First, let’s delete the database-credentials Secret and Pod resources that was created earlier in this module and deployed to the octank namespace in the cluster. After this operation, the only Secret that should exist in that namespace will be that of the token generated by Kubernetes for the default service account associated with the octank namespace.
kubectl delete pod pod-variable pod-volume -n octank kubectl delete secret database-credentials -n octank kubectl get secret -n octank
Now, let’s reuse the Secret created previously to create SealedSecret YAML manifests with kubeseal.
cd ~/environment/secrets kubeseal --format=yaml < secret.yaml > sealed-secret.yaml
An alternative approach is to fetch the public key from the controller and use it offline to seal your Secrets
kubeseal --fetch-cert > public-key-cert.pem kubeseal --cert=public-key-cert.pem --format=yaml < secret.yaml > sealed-secret.yaml
View the contents of the regular Secret and the corresponding SealedSecret with the following commands:
cat secret.yaml cat sealed-secret.yaml
Output of secret.yaml :
Output of sealed-secret.yaml:
Note that the keys in the original Secret, namely, username and password, are not encrypted in the SealedSecret; only their values. You may change the names of these keys, if necessary, in the SealedSecret YAML file and still be able to deploy it successfully to the cluster. However, you cannot change the name and namespace of the SealedSecret. The SealedSecret and Secret must have the same namespace and name.
Now, deploy the SealedSecret to your cluster:
kubectl apply -f sealed-secret.yaml
Looking at the logs of the contoller, you can see that it picks up the SealedSecret custom resource that was just deployed, unseals it to create a regular Secret.
kubectl logs -n kube-system sealed-secrets-controller-7bdbc75d47-5wxvf
Verfiy that the database-credentials Secret unsealed from the SealedSecret was deployed by the controller to the octank namespace.

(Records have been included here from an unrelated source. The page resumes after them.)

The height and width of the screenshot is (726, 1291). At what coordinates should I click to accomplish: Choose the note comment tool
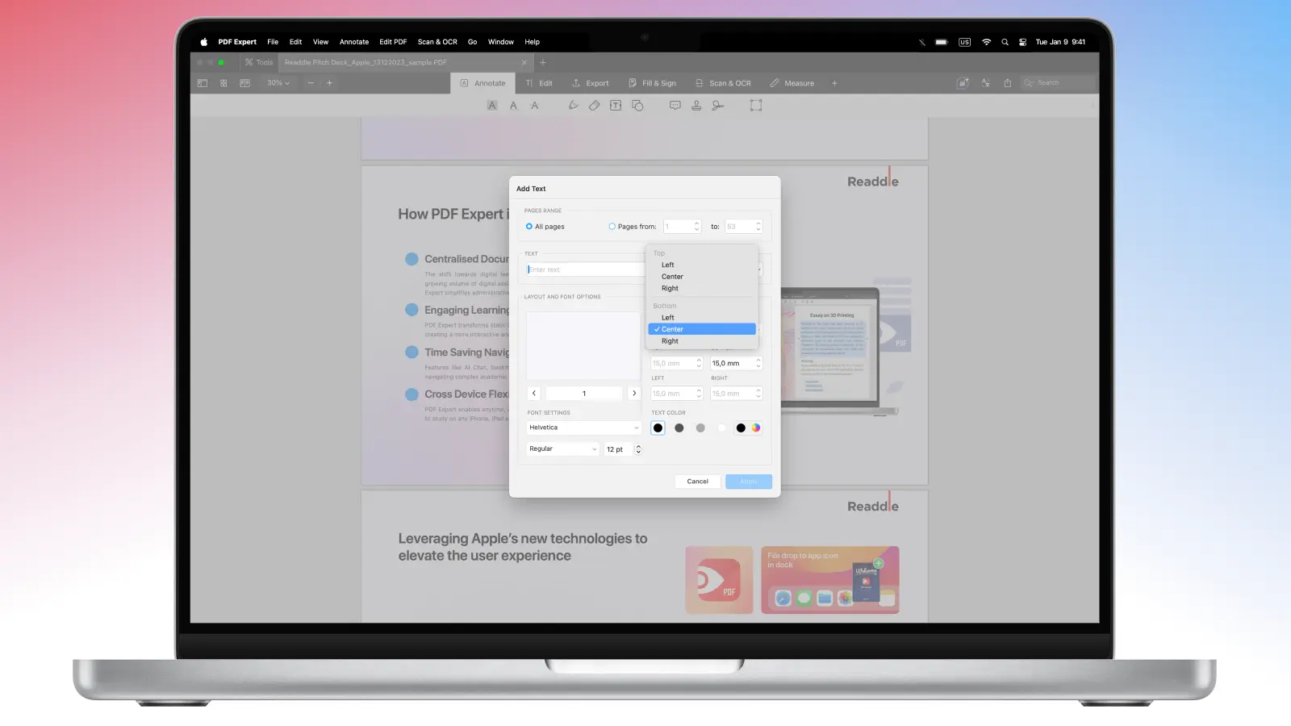click(x=675, y=106)
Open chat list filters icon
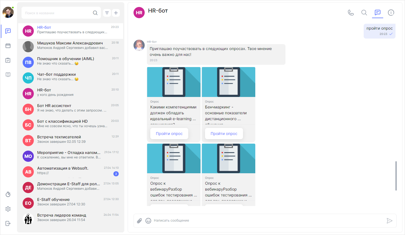This screenshot has width=405, height=235. [107, 13]
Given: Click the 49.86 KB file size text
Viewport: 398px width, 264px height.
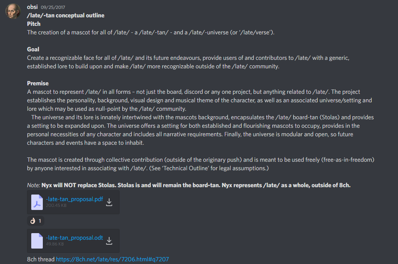Looking at the screenshot, I should point(55,244).
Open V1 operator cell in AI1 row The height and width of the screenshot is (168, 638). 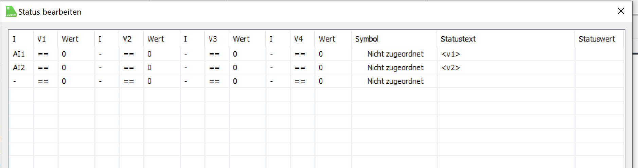[x=43, y=54]

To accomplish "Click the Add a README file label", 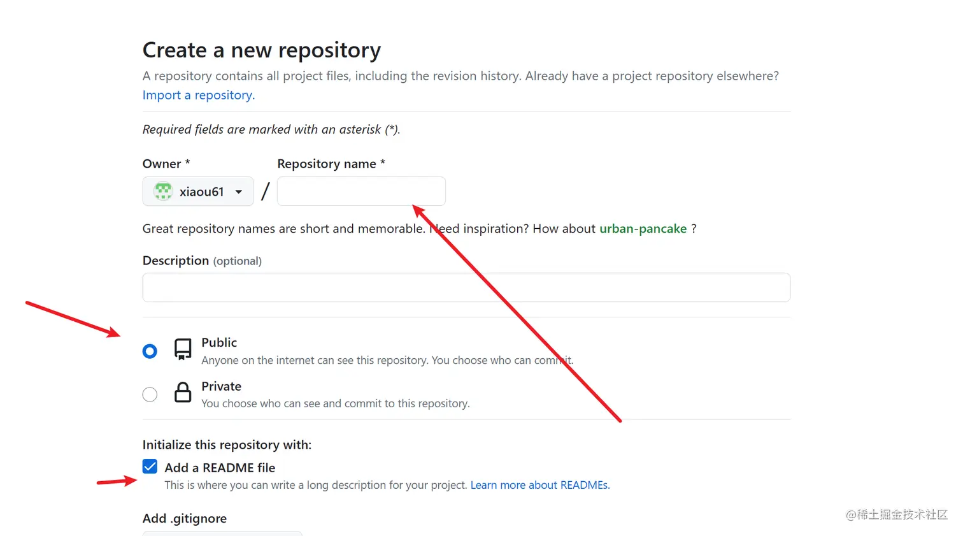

kubectl get secret -n octank database-credentials
Redeploy the pod that reads from the above Secret and verify that the keys have been exposed as environment variables with the correct literal values.
kubectl apply -f pod-variable.yaml kubectl wait -n octank pod/pod-variable --for=condition=Ready kubectl logs -n octank pod-variable
The YAML file, sealed-secret.yaml, that pertains to the SealedSecret is safe to be stored in a Git repository along with YAML manifests pertaining to other Kubernetes resources such as DaemonSets, Deployments, ConfigMaps etc. deployed in the cluster. You can then use a GitOps workflow to manage the deployment of these resources to your cluster. The YAML file, secret.yaml, that pertains to the Secret may be deleted because it is never used in any subsequent workflows.